Paying A Visit To An Alpine Guru And His Twin-Turbo GTA
Photography by The Toms
John Law is a man who brings real craftsmanship to the art of preserving Alpine cars. After making our way into the center of London, we met up with the French car fanatic at his garage, JL Engineering, to talk Gallic turbocharged and his experience with the Alpine GTA.
The Toms: How do you become the guy that works with Alpines?
John Law: It goes back to the first car I really modified, which was a GTA like this one. We put a 3L engine in it with twin turbos—the standard factory turbo cars used a single and only made about 200 horsepower—and as that developed people would talk about the pitfalls and problems that they seem to think come along with this kind of build. They’d say, “Oh, you can’t do that!” or “That’ll be too hard!” Things like that. So, we did it, and it worked. That car had about 320 horsepower straight away, and that was enough to make it one of the quicker Alpines out there. After that project, people took some notice, a few said “Oh that’s pretty good,” and from there I started to get quite a few jobs from people who wanted the same things I did.
TT: Is your work about making them as fast as possible, or would you prefer to work on the originality and restoration of these cars, what’s the balance?
JL: What I enjoy doing is taking a car—and there are cost constraints of course—and working on it in a way that is high in quality and in keeping with the car’s original purpose. When I modify cars, I try to build things in a sympathetic way, considering not only what they were, but making them better. I mean, for instance, the original ECUs are so antiquated by now that I usually put new ECUs in cars I work on, and new wiring looms too. You get rid of a load of problems like that, and I can’t see the desire to retain those issues for the sake of something like original wiring.
TT: How easy is it to find a good example of something like an Alpine A310, GTA, or A610?
JL: In France these cars are around €50,000, but over here in England you can get one for much less, around €10,000, so they’re taking their time to catch up to other markets. I think they will all continue rising though, especially when the new model is finally released next year.
I think the problem with these cars is that, unlike Porsches for example, which people have always loved and spent a lot of money on, the Alpines sort of fell out of favor after a point and a lot of people more or less just left them to sit. It seems most went into a state of disrepair for a time, but now they’re becoming a little bit more sought after though, and people are willing to spend a bit more money to get a good one.

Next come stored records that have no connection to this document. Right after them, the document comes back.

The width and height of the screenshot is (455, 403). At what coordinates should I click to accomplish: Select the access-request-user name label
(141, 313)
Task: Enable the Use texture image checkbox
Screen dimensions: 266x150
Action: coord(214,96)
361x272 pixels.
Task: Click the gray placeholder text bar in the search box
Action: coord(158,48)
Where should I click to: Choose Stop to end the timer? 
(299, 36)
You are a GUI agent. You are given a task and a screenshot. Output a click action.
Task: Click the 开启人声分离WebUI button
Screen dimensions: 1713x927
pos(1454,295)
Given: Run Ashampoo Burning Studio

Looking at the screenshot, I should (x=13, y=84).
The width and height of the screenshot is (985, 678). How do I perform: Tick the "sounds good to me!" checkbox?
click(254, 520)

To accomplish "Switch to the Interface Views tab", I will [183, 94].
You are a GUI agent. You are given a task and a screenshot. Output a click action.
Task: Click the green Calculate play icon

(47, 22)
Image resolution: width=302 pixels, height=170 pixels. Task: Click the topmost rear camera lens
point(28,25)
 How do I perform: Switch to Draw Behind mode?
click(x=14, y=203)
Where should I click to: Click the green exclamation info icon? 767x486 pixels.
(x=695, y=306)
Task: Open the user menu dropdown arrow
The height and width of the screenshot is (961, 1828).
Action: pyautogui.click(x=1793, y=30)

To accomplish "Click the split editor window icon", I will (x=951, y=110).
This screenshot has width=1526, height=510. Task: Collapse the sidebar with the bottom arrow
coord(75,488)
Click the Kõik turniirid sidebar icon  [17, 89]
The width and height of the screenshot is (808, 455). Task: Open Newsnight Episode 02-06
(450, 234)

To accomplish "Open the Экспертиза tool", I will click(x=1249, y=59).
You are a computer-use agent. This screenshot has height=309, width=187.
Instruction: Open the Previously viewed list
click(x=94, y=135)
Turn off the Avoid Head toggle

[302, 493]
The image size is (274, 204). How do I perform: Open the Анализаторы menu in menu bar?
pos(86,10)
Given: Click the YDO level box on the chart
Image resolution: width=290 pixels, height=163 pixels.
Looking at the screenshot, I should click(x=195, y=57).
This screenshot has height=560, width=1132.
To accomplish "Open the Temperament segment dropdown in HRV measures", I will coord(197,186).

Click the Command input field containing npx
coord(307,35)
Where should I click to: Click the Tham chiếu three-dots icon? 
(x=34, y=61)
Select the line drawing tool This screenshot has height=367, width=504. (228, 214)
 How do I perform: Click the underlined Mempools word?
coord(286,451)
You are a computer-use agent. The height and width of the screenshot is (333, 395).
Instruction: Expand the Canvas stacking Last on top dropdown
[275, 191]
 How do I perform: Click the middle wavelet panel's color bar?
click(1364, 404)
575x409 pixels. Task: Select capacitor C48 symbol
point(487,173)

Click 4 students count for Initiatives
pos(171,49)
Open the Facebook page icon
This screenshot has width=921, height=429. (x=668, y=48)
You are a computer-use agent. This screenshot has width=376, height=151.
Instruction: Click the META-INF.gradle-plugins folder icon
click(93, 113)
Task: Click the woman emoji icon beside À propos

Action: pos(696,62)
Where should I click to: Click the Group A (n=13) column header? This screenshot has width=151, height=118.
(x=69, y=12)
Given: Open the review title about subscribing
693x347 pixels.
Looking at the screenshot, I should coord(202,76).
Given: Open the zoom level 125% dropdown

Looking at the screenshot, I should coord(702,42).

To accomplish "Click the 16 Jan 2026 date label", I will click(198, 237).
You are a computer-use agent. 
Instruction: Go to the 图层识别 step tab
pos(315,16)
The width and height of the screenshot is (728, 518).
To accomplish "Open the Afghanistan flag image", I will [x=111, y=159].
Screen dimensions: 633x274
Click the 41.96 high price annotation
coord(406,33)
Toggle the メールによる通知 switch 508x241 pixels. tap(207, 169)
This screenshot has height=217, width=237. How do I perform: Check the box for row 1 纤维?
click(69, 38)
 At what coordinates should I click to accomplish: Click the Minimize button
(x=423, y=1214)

TT: Yours is pretty clearly not stock; can you tell us what it’s like to drive a GTA when it’s been modified like this one?
JL: There’s no power steering. You can feel everything on the road and the car’s reactions as such, and really the best way to say it is that you’re involved. So with something like this car, this amount of feedback and responsiveness, 350 brake horsepower is really a lot of fun, you know? But that said, we’re developing our systems more and more all the time. The next one I’ll build will be have around 600 brake, and we’ll go from there!
TT: That’s quite a lot of power, for any car—how will you manage that in a GTA?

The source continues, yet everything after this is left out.